Look at that! Our t_indep is now looking sharp and ready for action.

But wait, there’s more! We’re going to split our data into a training set and a validation set. Sure, our dataset might be on the smaller side, but having a validation set is like having a trusty sidekick. It’s helps us keep an eye on our model’s performance and prevents it from getting too cocky (aka overfitting). We’ll use the RandomSplitter in the fastai library to split our dataset

torch.manual_seed(442)
from fastai.data.transforms import RandomSplitter
trn_split, val_split = RandomSplitter(seed=42)(trn_df)

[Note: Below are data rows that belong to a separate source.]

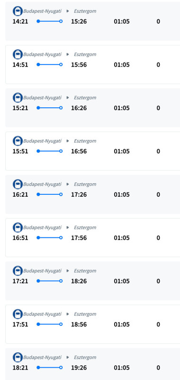Click train icon for the 15:21 departure
The image size is (180, 380).
(x=18, y=98)
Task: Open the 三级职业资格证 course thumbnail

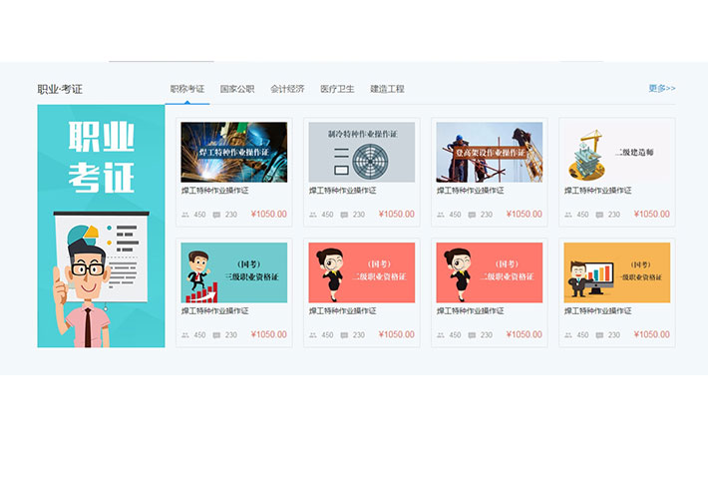Action: 233,272
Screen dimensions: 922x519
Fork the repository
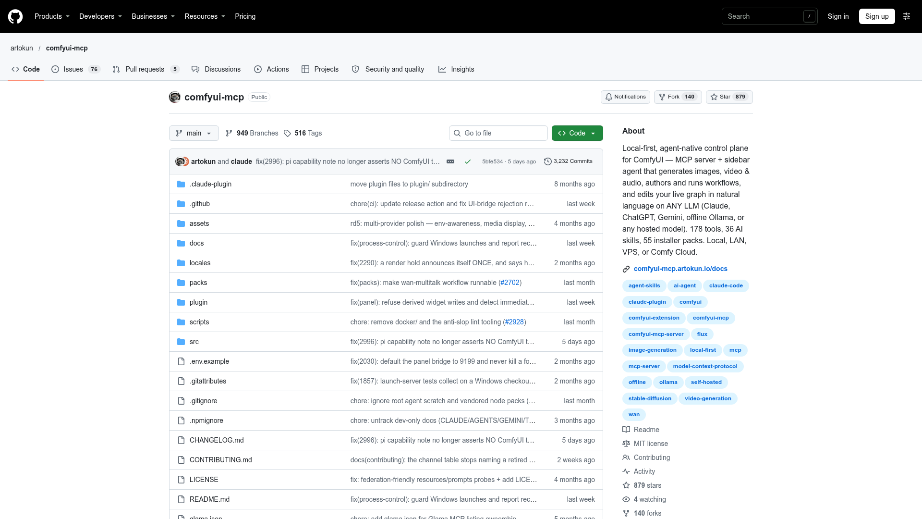(678, 97)
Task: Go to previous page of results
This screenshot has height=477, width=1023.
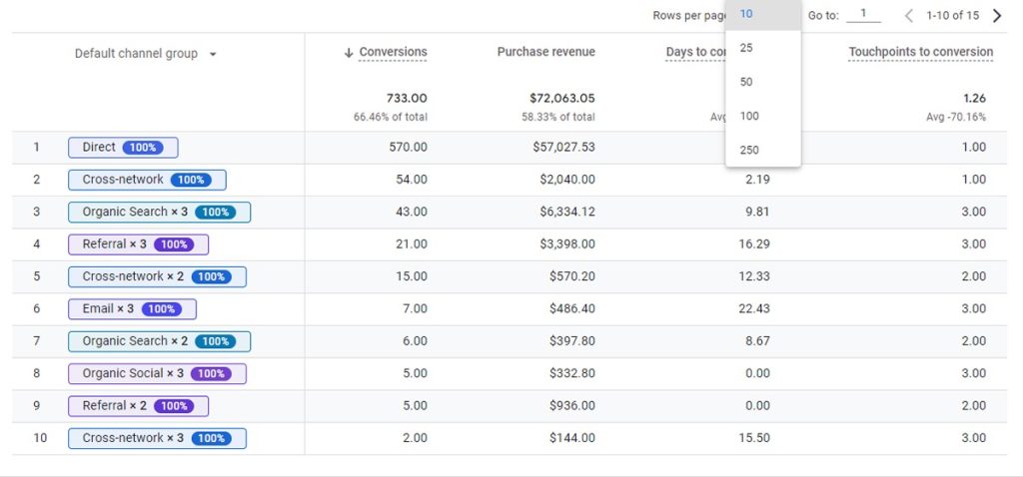Action: [909, 16]
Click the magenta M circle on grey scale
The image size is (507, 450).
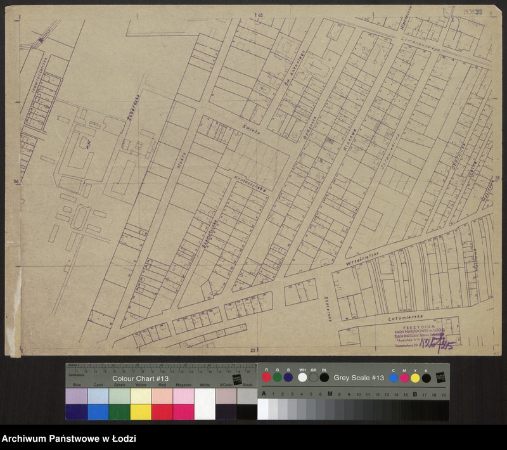click(x=404, y=378)
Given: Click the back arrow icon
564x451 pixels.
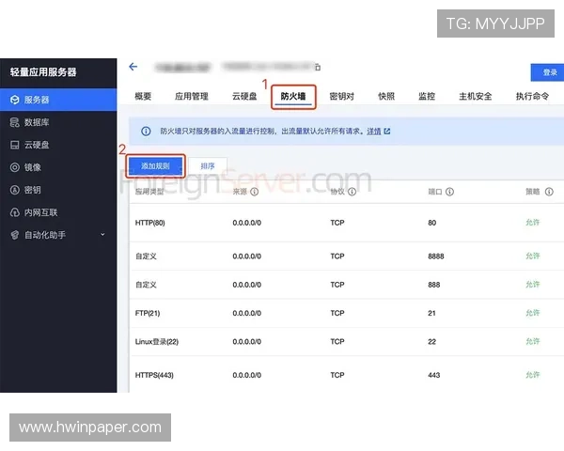Looking at the screenshot, I should point(133,67).
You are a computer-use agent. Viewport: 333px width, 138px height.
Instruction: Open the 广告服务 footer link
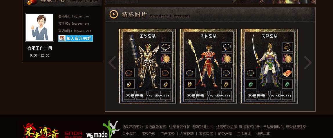[x=167, y=134]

trn_indep, val_indep = t_indep[trn_split], t_indep[val_split]
trn_dep, val_dep = t_dep[trn_split], t_dep[val_split]

And there you have it, folks! We’ve got everything we need to start our training montage. Get ready, because we’re about to embark on a wild ride through the world of deep learning. It’s gooing to be a fun one!

The Model Architecture: Our Neural Blueprint

First things first, let’s create a a function to initialize our coefficients. Think of this as laying the foundation for our neural masterpiece

def init_coeffs(n_input, n_hidden=10):
    torch.manual_seed(442)
    layer_1 = torch.randn(n_input, n_hidden) / np.sqrt(n_input)
    layer_2 = torch.randn(n_hidden, 1) / np.sqrt(n_hidden)
    const = torch.rand(1)[0]
    return (layer_1.requires_grad_(), layer_2.requires_grad_(), const.requires_grad_())

Now, you might wondering, “Why only one hidden layer with 10 units?” Well, my friends, sometimes less is more? With a small dataset like Titanic, a simple architecture often works best - compact but effective!

But wait, what’s with tat square root division? Great question! It’s all about keeping our neural network balanced. By dividing by the square root of inputs, we’re making sure our data doesn’t go haywire as it flows through the network. It’s like adding just the right amount of spice to your cooking - not too much - not too little!

Next up, let’s write a function to calculate our predictions:

def calc_preds(coeffs, indep):
    l1, l2, const = coeffs
    res = F.relu(indep @ l1) 
    res = res@l2 + const
    return torch.sigmoid(res)

This is where magic happens! We’re using matrix multiplication (that’s what the @ symbol does) and applying our good friend RelLU. Remember our chat about ReLU earlier? This is where it comes into play! If you want to dive deeper into the power of ReLU, check out my previous blog post here.

Now, let’s talk about loss. No, not the kind you feel when MU loses, but the kind that tells use how well our model is doing:

def calc_loss(coeffs, indeps, deps):
    return torch.abs(calc_preds(coeffs, indeps)-deps.float().unsqueeze(1)).mean()

We’re using mean absolute error here. It’s like measuring how far off our guess are from the real answers and taking the average. Simple, but effective!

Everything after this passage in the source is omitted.